Oct 23, 2015 at 1:48 PM | Unregistered CommenterHarry Dale Huffman

"Nature and humans add traces of a trace gas CO2 to the atmosphere."

Nicely put.

Oct 23, 2015 at 1:50 PM | Registered Commenterjamesp

patrick healy, the Pope is paving his path with good intentions, and I'm fond of reminding people that the Road to Heaven is also paved with good intentions. Absorbed with his foot path, he's not watching the road signs.

Oct 23, 2015 at 2:59 PM | Unregistered Commenterkim

"As that climate-cardinal Dr Raymond Bradley once said of a Pope-Mann missive..."Excuse me while I puke..""

Plimer has once again taken to channelling Mister Creosote.

Oct 23, 2015 at 6:01 PM | Unregistered CommenterRussell

kim: I think you will find that it is the road to hell that is paved with good intentions...

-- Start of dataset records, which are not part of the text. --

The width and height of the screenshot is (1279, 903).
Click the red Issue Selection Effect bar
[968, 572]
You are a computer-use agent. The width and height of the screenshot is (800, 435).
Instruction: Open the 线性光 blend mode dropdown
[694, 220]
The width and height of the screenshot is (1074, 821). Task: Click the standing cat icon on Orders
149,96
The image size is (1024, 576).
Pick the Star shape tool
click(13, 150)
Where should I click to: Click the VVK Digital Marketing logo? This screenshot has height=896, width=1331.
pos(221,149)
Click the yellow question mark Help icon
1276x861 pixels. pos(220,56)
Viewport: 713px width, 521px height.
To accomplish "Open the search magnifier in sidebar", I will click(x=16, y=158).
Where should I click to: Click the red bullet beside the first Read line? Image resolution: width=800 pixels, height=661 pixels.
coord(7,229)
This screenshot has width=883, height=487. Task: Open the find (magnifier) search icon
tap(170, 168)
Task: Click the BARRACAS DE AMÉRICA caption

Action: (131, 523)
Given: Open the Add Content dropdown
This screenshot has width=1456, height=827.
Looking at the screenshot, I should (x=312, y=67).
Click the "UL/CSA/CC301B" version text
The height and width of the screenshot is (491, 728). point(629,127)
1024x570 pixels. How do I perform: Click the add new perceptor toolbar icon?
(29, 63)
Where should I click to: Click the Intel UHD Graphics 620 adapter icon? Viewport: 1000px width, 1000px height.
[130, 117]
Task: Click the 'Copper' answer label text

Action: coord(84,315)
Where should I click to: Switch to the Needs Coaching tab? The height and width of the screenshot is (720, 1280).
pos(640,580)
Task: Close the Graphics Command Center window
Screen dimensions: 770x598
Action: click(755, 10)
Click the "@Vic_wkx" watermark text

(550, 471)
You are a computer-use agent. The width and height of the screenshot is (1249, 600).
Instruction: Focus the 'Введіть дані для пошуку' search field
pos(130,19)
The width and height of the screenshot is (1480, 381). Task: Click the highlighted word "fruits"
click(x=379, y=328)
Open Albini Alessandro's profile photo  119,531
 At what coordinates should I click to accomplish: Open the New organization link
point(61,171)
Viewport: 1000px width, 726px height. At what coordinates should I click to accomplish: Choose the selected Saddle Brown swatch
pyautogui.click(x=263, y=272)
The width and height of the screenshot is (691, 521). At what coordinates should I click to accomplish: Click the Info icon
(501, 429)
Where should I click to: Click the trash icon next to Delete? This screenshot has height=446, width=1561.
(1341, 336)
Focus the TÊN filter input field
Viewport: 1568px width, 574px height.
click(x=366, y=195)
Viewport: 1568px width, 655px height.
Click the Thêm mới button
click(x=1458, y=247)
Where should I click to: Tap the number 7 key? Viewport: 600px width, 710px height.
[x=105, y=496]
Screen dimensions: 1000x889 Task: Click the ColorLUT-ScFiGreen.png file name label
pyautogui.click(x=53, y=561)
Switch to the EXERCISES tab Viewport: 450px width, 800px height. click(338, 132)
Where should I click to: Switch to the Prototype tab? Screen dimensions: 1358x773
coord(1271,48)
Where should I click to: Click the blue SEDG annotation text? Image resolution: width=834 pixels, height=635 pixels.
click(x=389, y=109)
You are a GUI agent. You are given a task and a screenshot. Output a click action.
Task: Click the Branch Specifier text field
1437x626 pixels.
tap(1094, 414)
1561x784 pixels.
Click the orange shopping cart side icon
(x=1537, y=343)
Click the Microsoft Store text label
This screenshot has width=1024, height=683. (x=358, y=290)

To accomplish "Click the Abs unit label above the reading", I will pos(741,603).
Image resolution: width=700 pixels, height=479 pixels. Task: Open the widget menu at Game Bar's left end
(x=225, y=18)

Oct 23, 2015 at 8:23 PM | Registered CommenterRadical Rodent

Well, Roy, of course it's all relative. Most of those supposedly living in poverty in the UK today have a much higher standard of living than I had as a child growing up in the sixties. If poverty is measured relative to mean or median income, even in a society comprised of millionaires and billionaires, some will be classed as being poor. While there are a very tiny number of people in the UK living below the absolute poverty line, mainly due to inadequate mental health care provision, poverty in any true sense of the word has almost been completely eradicated. Much of what is viewed as poverty is due to personal choices.

Oct 24, 2015 at 8:54 AM | Unregistered CommenterDocBud

Both roads, RR, but you must pay attention to the roadside signs.